(Stored records)
________
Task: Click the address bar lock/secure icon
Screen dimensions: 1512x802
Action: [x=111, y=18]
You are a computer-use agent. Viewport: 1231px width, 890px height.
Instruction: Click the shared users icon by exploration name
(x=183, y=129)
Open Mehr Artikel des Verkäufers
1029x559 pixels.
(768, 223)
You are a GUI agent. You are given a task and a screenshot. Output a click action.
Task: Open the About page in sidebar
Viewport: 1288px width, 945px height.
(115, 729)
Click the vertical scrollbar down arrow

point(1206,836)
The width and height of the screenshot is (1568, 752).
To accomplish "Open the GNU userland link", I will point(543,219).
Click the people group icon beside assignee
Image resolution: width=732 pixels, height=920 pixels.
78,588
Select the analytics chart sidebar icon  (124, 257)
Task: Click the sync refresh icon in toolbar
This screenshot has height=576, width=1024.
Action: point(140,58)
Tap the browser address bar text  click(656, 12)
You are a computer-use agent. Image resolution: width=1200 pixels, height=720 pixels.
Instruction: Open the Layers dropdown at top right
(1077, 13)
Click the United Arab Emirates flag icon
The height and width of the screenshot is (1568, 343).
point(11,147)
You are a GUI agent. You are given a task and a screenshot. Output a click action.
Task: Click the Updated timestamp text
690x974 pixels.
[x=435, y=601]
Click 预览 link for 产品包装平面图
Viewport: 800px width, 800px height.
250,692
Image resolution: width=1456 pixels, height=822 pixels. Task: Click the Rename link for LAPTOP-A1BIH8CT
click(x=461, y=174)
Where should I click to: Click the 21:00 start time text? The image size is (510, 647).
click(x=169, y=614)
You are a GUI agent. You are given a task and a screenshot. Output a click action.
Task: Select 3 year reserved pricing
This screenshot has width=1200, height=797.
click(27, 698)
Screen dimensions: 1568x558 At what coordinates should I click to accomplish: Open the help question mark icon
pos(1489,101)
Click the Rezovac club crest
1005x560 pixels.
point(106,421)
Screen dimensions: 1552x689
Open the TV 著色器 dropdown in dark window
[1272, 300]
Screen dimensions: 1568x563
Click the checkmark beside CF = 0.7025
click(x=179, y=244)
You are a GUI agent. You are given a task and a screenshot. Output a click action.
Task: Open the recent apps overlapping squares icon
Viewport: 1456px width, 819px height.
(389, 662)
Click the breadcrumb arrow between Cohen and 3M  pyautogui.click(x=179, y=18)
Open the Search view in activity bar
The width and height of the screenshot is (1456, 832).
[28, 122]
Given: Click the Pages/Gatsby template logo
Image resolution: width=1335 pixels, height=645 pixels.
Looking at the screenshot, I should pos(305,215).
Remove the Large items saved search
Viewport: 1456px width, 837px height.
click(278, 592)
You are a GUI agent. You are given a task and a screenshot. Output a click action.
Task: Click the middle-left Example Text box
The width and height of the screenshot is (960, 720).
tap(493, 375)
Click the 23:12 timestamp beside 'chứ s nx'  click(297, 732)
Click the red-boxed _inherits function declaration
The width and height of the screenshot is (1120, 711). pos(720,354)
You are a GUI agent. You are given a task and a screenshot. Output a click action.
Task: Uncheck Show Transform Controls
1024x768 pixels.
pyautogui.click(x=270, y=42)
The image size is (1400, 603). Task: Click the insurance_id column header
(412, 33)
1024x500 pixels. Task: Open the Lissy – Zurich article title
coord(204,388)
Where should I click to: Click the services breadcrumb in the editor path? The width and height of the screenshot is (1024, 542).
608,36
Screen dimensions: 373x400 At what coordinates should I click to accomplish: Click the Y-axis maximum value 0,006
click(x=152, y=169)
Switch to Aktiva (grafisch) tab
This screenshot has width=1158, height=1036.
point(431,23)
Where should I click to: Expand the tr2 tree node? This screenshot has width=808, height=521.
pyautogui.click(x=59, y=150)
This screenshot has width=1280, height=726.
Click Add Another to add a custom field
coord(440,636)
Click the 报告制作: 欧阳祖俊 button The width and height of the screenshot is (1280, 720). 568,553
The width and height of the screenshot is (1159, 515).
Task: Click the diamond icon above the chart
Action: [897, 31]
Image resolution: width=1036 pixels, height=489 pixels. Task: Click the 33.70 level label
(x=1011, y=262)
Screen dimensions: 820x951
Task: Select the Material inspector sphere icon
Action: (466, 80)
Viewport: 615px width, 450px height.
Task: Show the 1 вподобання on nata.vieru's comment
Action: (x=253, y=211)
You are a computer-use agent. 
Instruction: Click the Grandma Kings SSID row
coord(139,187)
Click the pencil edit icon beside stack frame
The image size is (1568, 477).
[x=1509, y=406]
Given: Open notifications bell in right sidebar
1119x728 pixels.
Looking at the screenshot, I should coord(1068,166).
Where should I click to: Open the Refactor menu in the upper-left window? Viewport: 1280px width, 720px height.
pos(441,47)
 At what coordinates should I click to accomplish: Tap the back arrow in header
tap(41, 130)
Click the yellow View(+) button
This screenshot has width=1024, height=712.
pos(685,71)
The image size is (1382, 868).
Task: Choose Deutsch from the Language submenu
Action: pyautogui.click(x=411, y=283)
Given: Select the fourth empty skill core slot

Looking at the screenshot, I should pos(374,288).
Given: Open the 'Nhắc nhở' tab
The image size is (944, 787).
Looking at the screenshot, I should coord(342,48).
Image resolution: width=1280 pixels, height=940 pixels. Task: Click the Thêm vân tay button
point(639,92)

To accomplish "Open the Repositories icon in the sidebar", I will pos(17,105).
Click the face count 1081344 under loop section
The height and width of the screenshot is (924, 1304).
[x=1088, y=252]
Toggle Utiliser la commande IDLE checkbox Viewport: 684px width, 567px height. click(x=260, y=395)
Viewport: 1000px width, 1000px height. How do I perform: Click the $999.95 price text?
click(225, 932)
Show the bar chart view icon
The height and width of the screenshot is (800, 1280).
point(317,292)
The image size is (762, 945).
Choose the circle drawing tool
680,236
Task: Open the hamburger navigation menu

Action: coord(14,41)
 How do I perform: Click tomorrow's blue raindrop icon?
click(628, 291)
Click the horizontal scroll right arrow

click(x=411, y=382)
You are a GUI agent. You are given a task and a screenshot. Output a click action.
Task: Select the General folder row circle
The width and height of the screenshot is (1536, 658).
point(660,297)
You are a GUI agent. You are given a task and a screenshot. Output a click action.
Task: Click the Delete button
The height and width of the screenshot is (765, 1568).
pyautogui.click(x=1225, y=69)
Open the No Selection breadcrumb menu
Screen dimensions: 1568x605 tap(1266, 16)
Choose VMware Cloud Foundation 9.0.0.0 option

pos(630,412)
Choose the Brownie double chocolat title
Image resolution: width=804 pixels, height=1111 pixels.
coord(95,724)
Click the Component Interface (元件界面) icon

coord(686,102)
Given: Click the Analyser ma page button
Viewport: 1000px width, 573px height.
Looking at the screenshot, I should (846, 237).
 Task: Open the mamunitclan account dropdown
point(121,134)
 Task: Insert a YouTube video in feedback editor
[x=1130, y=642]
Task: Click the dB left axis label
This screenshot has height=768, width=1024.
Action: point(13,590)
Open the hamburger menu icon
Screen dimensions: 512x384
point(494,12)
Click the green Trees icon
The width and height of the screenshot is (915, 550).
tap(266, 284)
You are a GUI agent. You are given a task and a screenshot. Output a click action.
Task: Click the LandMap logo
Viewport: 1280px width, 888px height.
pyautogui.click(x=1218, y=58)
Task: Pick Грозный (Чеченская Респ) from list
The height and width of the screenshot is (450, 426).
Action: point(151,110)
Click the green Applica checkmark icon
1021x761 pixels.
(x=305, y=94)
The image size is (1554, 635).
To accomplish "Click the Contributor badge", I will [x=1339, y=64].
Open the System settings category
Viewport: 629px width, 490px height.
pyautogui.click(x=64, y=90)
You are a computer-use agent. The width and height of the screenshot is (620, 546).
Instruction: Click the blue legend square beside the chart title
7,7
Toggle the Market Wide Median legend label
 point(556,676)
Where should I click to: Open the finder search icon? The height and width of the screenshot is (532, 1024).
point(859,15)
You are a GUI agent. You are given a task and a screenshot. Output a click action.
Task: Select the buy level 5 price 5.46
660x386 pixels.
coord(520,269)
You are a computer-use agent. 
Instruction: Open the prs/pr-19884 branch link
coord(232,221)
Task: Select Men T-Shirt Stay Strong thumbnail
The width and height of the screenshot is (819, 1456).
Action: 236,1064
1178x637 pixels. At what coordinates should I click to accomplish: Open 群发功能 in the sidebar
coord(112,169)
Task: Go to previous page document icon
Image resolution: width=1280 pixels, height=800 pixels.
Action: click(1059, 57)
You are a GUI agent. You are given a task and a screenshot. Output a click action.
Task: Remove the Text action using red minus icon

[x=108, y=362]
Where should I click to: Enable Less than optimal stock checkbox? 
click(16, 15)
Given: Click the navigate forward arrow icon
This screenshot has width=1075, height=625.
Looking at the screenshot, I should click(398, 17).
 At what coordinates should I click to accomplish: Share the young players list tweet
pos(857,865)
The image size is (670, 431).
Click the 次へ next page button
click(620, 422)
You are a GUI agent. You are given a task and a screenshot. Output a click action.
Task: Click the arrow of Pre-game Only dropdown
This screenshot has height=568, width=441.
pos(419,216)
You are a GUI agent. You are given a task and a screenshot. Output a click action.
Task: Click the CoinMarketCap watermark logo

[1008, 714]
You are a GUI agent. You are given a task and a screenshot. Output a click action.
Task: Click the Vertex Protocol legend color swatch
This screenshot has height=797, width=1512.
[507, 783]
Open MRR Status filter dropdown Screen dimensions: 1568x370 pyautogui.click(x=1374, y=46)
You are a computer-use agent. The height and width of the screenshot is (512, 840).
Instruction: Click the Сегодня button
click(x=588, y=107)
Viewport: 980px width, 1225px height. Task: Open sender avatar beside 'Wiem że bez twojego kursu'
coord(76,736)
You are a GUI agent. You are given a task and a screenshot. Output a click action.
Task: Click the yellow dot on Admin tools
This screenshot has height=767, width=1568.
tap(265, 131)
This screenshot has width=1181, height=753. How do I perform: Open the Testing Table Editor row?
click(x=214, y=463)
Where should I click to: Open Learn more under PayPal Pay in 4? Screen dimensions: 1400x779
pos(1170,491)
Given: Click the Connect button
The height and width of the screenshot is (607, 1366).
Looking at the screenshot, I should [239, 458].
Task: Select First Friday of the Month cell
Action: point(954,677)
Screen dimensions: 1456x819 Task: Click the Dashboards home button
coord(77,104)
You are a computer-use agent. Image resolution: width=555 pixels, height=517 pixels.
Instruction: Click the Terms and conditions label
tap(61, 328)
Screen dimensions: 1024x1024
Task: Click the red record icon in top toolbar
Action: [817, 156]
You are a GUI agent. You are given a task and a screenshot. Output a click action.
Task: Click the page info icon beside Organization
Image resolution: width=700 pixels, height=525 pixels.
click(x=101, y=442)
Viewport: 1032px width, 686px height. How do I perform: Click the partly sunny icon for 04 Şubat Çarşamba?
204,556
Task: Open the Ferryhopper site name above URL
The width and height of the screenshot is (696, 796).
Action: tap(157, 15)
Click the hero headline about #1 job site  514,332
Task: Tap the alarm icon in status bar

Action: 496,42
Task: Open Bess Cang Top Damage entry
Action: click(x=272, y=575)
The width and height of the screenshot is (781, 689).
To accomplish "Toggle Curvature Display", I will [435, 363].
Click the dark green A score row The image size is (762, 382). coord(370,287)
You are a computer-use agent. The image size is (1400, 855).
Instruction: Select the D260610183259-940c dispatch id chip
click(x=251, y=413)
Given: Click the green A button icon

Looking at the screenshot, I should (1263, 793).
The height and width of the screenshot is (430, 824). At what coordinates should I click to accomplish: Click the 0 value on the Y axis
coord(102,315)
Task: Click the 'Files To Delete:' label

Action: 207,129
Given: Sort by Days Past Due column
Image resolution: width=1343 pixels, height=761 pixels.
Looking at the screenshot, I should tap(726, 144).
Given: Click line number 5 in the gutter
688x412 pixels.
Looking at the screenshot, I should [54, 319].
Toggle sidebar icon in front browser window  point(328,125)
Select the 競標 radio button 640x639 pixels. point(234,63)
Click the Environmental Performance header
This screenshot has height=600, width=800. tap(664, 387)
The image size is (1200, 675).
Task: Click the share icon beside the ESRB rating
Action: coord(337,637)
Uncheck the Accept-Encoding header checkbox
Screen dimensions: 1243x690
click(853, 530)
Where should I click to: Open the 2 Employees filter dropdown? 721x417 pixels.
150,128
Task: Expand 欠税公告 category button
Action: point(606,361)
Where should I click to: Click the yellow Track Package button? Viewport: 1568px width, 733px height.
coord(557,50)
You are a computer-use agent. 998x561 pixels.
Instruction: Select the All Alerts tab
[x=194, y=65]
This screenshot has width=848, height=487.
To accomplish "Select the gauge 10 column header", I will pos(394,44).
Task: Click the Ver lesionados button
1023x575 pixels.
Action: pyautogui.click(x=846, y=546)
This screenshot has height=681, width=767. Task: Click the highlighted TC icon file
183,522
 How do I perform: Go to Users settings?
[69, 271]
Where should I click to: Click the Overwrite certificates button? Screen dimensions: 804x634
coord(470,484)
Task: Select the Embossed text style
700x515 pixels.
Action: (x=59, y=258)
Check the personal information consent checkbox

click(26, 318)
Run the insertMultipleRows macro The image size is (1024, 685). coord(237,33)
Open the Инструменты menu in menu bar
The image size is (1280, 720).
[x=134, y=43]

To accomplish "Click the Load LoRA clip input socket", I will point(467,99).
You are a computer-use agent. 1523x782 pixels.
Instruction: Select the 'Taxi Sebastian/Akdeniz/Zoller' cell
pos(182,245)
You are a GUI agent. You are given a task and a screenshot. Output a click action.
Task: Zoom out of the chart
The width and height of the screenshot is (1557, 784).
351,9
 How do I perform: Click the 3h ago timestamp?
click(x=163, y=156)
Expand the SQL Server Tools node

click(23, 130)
________
● **Aim of the task**: Exactly one number is the answer: how many lines in the data include the word "computer".

● **Answer to this problem**: 10